------ Reading text

Robinhood Gold versus Bank of America Preferred Rewards Platinum Honors

[To the reader: since I think a lot of people will be using affiliate links to sell this product, I’m not including any links, including my own referral links, in this post]

Robinhood, the online brokerage founded and aggressively marketed back when money was free, and which used that perch to make fee-free stock trading the new normal, recently announced a 3% cashback credit card, available only to its brokerage customers that pay for their “Gold” tier, which seems to currently cost $5.99 per month.

This is the rare product release which immediately had people in my real-world ambit asking, “have you seen this? What’s the catch?”

So I want to start by saying that there is no catch, and this is one of the best all-in-one financial products out there. Virtually everyone should sign up, once it’s widely available.

But that’s not especially interesting. What’s interesting is how it stacks up against the next-best product on the market: the Bank of America Preferred Rewards program, which has been the gold standard for cashback credit card rewards until now.

So, let’s take a look.

Robinhood Gold is a perfectly-designed all-in-one financial product

If you sign up for Robinhood Gold and get approved for their new credit card, then you earn 5% APY on your uninvested Robinhood balances and 3% cashback on all your credit card purchases.

------------
------ Information supplied

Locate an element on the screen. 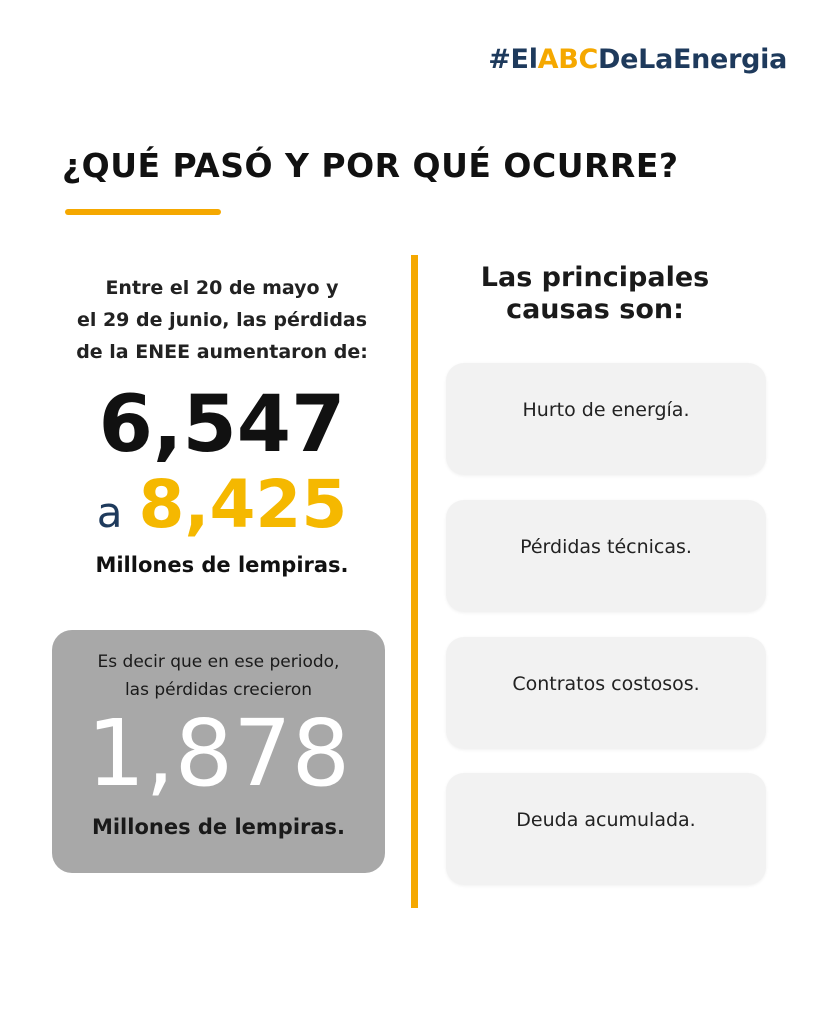 The image size is (819, 1024). cause-card: Pérdidas técnicas. is located at coordinates (606, 556).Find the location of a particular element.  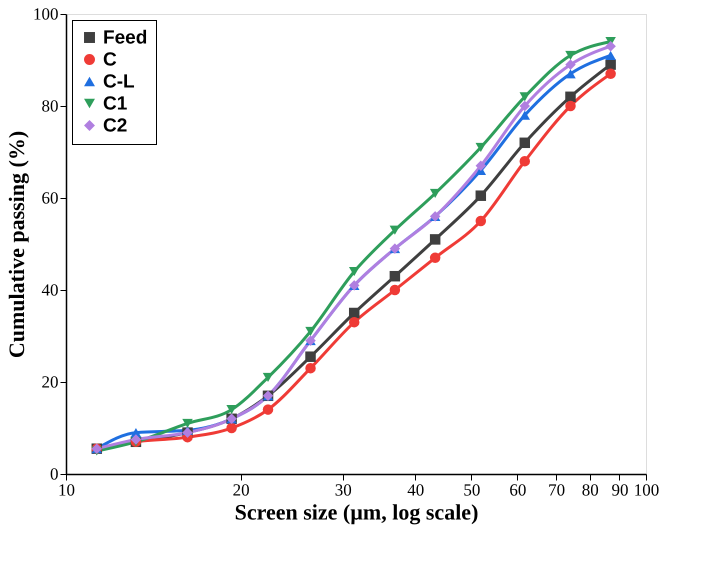

legend-label: C is located at coordinates (110, 60).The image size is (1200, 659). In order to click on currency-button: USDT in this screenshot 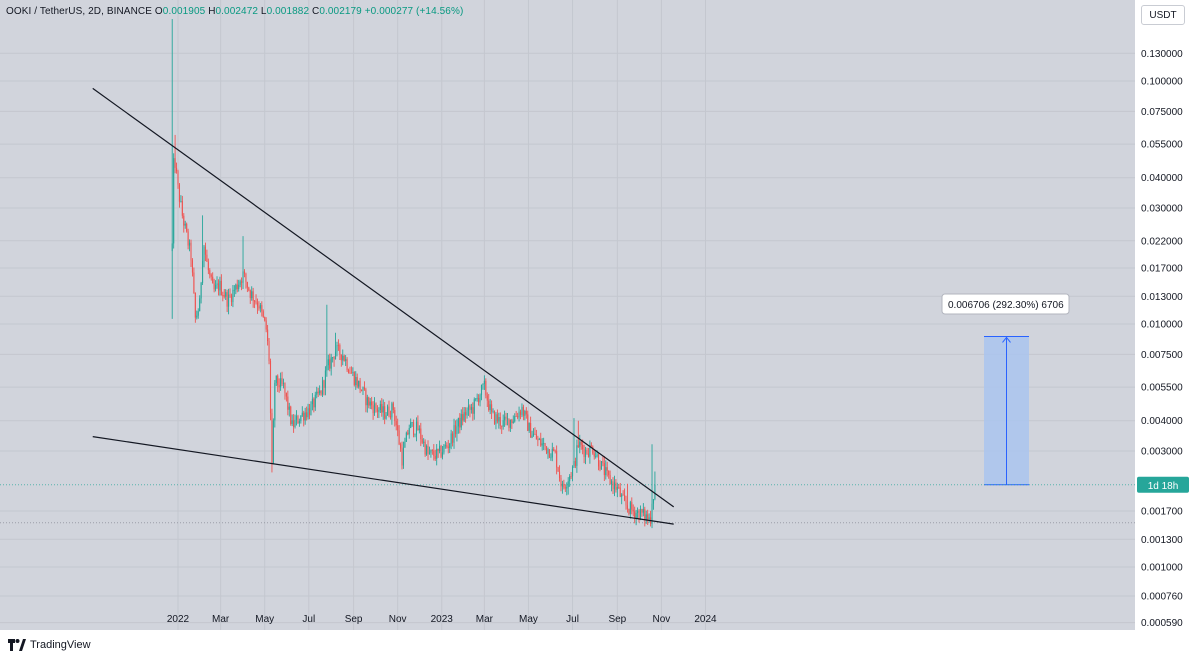, I will do `click(1163, 15)`.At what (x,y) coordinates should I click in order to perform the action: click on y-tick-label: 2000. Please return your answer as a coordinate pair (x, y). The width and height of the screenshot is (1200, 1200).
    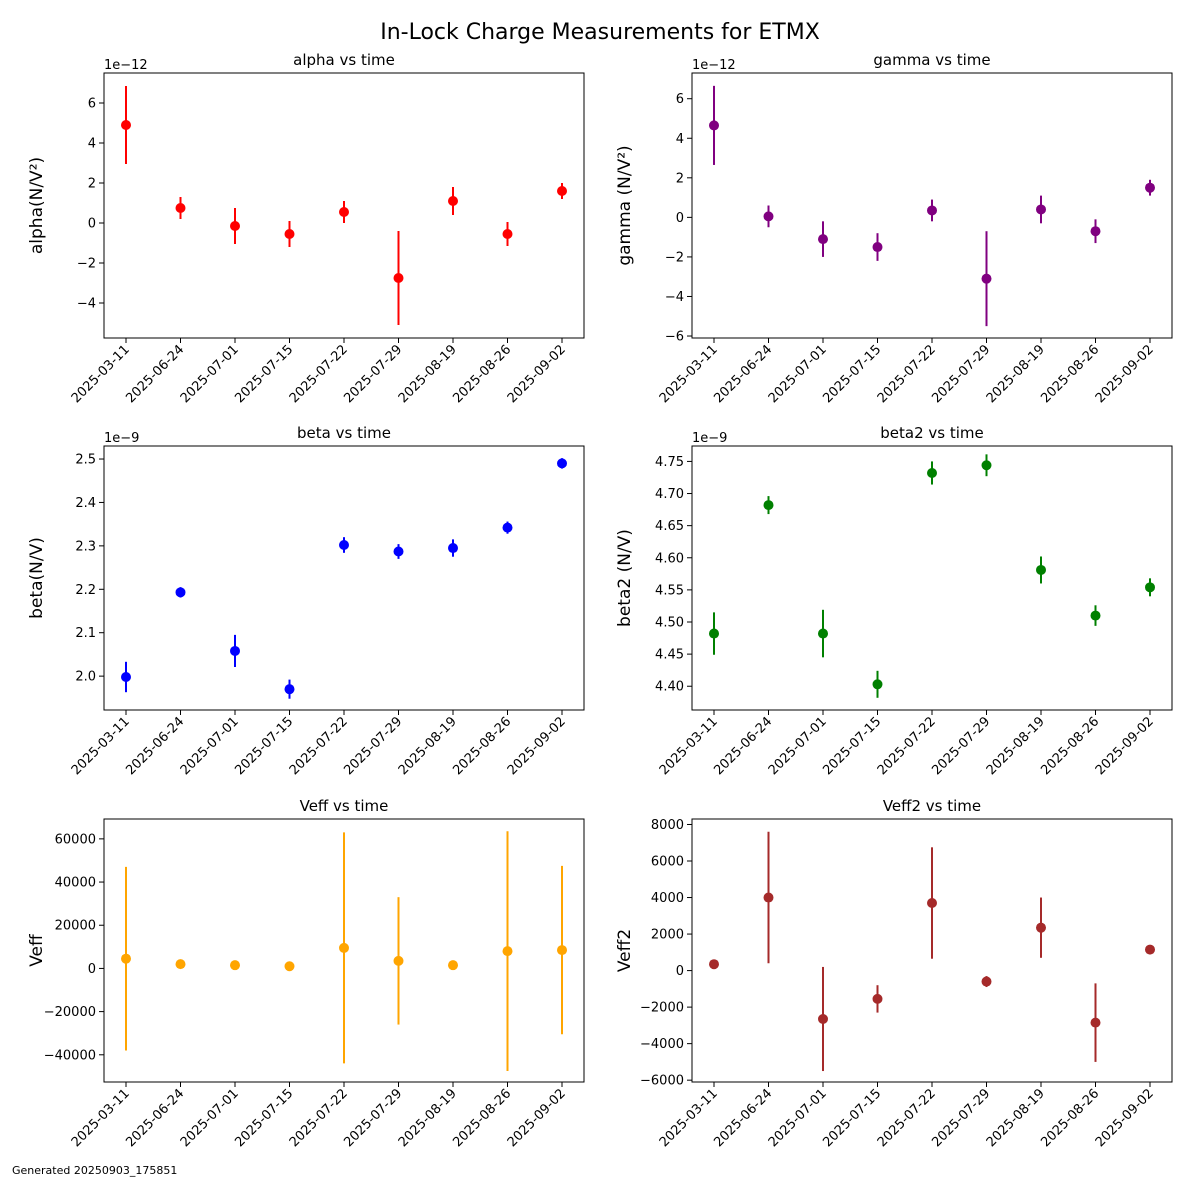
    Looking at the image, I should click on (668, 936).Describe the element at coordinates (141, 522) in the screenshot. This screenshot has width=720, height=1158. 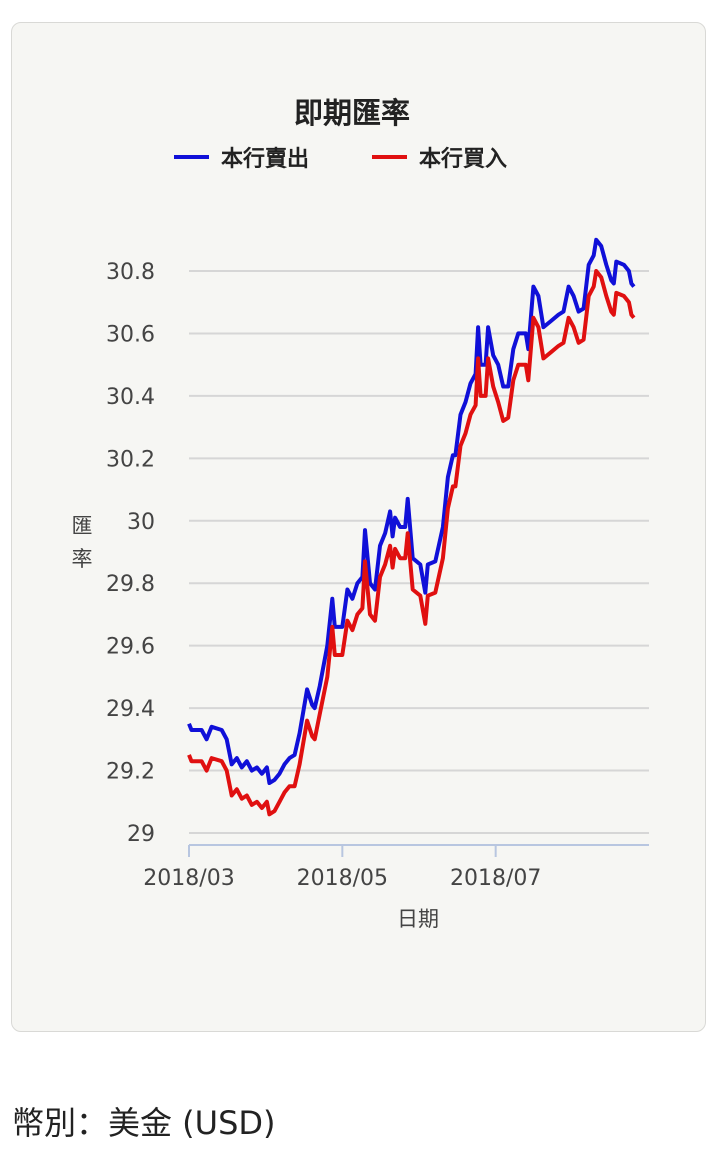
I see `y-tick-label: 30` at that location.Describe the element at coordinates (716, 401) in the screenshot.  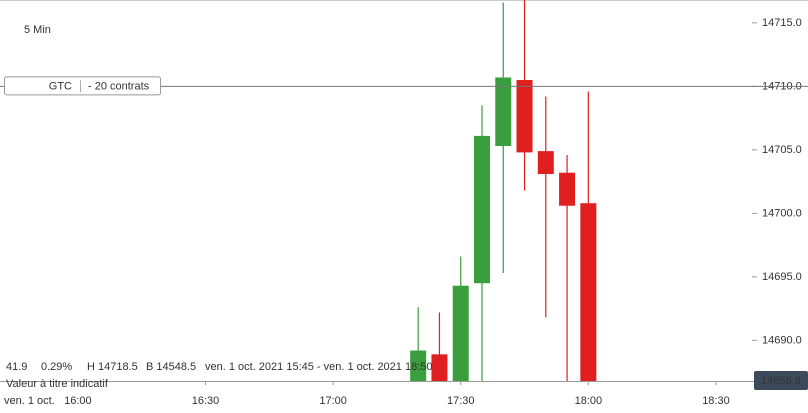
I see `x-tick-label: 18:30` at that location.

------------

## Instruction A:
Repeat the Robinhood Gold article word for word, between "Robinhood Gold is" and "credit card purchases.", inclusive.
## Instruction B:
According to the Robinhood Gold article, how much does the "Gold" tier seem to currently cost?
## Instruction C:
Translate this sentence from the Robinhood Gold article into Spanish: "So I want to start by saying that there is no catch, and this is one of the best all-in-one financial products out there."

## Task solution A:
Robinhood Gold is a perfectly-designed all-in-one financial product

If you sign up for Robinhood Gold and get approved for their new credit card, then you earn 5% APY on your uninvested Robinhood balances and 3% cashback on all your credit card purchases.

## Task solution B:
$5.99 per month

## Task solution C:
Así que quiero empezar diciendo que no hay trampa, y que este es uno de los mejores productos financieros todo en uno que existen.